Fear, False Beliefs and Blame in Mental Health Stigma
Monday, May 14 2012 Chris Curry
You know someone who has a mental illness. You actually probably know tens of people with mental illnesses. There’s a twenty percent chance that you have a mental illness yourself.
If this problem is so common that literally everyone in the world is affected by it in some way, then why are we still so ashamed to talk about it? It’s easy to just chalk it up to stigma around mental illness but, unfortunately, the puzzle is much more complex than it seems.
As with any problem, it is best to start by breaking it down into manageable bits.
Fear: A Necessary Component of Stigma
Although everyone has their own unique list of fears, most can agree that, in general, we fear what we don’t understand. And when that thing we don’t understand, like mental illness, gets portrayed in a negative manner through the media, we simply start to fear it more.
The media has led the public to believe that people with mental illness are more violent than the general population. In fact, the majority of people who are violent do not suffer from mental illness, according to the Canadian Mental Health Association. However, people with mental illness are in fact 2.5 times more likely than the general population to be victims of violence, not perpetrators.
So what are we so scared about? If people took the time to read the literature on mental illness and violence, they would soon figure out that they in fact have nothing to be scared of at all.
False Beliefs About People With Mental Illness
The belief that someone who has suffered psychosis cannot be re-integrated back into society. The belief that someone who has schizophrenia cannot hold down a job. The belief that someone with borderline personality disorder is unable to have a healthy relationship.
All of these false beliefs lead to increased stigma. And the only way we can lessen it is by touting the success stories of those who have battled, and beaten, mental illness.
Blame and Self-Stigma
Unfortunately, a lot of people are blamed for their mental health conditions.
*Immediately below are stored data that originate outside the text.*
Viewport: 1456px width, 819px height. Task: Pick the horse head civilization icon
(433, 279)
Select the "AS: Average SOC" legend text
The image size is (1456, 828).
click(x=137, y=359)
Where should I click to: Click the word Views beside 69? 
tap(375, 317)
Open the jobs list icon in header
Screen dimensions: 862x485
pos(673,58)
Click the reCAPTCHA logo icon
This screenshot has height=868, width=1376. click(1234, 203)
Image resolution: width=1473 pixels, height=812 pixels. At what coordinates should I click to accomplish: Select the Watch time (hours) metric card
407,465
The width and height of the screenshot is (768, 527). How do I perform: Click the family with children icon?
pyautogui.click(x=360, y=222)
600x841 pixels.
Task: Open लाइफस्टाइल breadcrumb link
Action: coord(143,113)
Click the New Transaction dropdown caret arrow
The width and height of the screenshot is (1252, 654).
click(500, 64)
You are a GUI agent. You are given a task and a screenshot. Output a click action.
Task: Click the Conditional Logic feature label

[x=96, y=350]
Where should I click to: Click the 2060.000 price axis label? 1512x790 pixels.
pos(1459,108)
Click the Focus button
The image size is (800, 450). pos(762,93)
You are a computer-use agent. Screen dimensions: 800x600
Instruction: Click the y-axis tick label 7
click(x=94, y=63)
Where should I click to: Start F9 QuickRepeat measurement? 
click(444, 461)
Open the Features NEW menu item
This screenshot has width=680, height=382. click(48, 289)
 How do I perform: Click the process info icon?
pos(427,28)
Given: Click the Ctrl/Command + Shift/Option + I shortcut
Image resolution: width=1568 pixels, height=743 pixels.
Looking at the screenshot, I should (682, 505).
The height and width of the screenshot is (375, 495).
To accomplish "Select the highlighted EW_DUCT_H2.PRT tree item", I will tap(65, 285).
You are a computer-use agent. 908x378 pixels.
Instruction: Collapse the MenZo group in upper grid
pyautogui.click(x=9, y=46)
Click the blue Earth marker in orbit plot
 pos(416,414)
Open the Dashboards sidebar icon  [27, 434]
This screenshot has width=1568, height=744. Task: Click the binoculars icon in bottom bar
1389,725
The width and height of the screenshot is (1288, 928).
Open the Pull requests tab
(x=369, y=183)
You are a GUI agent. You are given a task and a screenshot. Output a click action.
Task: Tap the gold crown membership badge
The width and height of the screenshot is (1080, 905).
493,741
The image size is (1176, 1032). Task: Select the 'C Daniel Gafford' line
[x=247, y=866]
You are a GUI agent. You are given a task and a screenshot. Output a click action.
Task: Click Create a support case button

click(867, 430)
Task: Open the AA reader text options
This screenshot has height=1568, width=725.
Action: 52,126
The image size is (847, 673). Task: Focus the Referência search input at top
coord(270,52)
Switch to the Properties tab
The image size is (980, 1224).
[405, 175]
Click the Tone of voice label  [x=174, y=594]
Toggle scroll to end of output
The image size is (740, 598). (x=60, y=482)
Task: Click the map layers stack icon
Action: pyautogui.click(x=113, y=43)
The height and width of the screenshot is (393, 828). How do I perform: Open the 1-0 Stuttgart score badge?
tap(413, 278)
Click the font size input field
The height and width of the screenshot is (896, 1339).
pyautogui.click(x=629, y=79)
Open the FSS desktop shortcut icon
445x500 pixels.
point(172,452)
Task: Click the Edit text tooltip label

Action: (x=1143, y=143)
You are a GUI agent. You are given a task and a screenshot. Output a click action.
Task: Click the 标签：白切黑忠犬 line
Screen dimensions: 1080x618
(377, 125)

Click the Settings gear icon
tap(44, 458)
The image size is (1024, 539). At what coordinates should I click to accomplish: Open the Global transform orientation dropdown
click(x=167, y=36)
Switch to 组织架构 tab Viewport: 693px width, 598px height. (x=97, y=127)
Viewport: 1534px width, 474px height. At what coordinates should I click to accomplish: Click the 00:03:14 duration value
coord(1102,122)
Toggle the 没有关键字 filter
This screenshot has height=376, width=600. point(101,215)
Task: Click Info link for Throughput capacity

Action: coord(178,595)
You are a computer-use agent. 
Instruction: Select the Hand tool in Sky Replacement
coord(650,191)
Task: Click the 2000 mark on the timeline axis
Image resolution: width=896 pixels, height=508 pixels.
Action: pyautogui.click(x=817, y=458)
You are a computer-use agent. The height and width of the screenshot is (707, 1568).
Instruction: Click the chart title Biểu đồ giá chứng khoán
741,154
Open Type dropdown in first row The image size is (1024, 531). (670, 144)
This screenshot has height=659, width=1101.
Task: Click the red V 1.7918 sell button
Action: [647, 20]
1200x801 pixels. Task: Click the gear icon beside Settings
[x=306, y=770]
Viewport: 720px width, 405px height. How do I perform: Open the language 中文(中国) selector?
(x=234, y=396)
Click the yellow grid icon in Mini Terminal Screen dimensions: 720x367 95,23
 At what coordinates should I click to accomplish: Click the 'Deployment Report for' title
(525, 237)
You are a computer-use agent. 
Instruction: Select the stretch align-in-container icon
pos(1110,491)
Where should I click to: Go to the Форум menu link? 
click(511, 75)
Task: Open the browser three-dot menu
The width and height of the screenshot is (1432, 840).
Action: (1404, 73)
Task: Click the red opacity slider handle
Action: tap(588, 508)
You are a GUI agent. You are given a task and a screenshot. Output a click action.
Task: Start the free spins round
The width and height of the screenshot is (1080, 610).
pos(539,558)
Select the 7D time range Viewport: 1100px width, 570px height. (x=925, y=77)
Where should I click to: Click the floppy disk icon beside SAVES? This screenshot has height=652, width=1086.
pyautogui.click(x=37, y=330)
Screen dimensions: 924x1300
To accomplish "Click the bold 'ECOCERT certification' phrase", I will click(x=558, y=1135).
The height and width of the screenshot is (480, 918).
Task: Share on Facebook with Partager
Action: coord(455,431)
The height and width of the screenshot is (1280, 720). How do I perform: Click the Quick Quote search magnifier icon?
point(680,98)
I would guess that most people with major depression have been told more than once to ‘buck up and stop being so miserable’ or ‘we all have problems. Deal with it like everybody else.’ (read Best and Worst Things to Say to Someone Who is Depressed)
Far-removed from physical illness, people with a mental illness are often blamed for having it. It's like it was some kind of choice they had and if they would have done this, or not done that, they would be ‘normal’ like everyone else.
No one chooses to have a mental illness. Just like no one chooses to have cancer.
Since there is so much blame put on the shoulders of those with mental illness, it is very common to start believing that maybe it is your fault.
It’s not. And anyone who believes it is horrendously misinformed.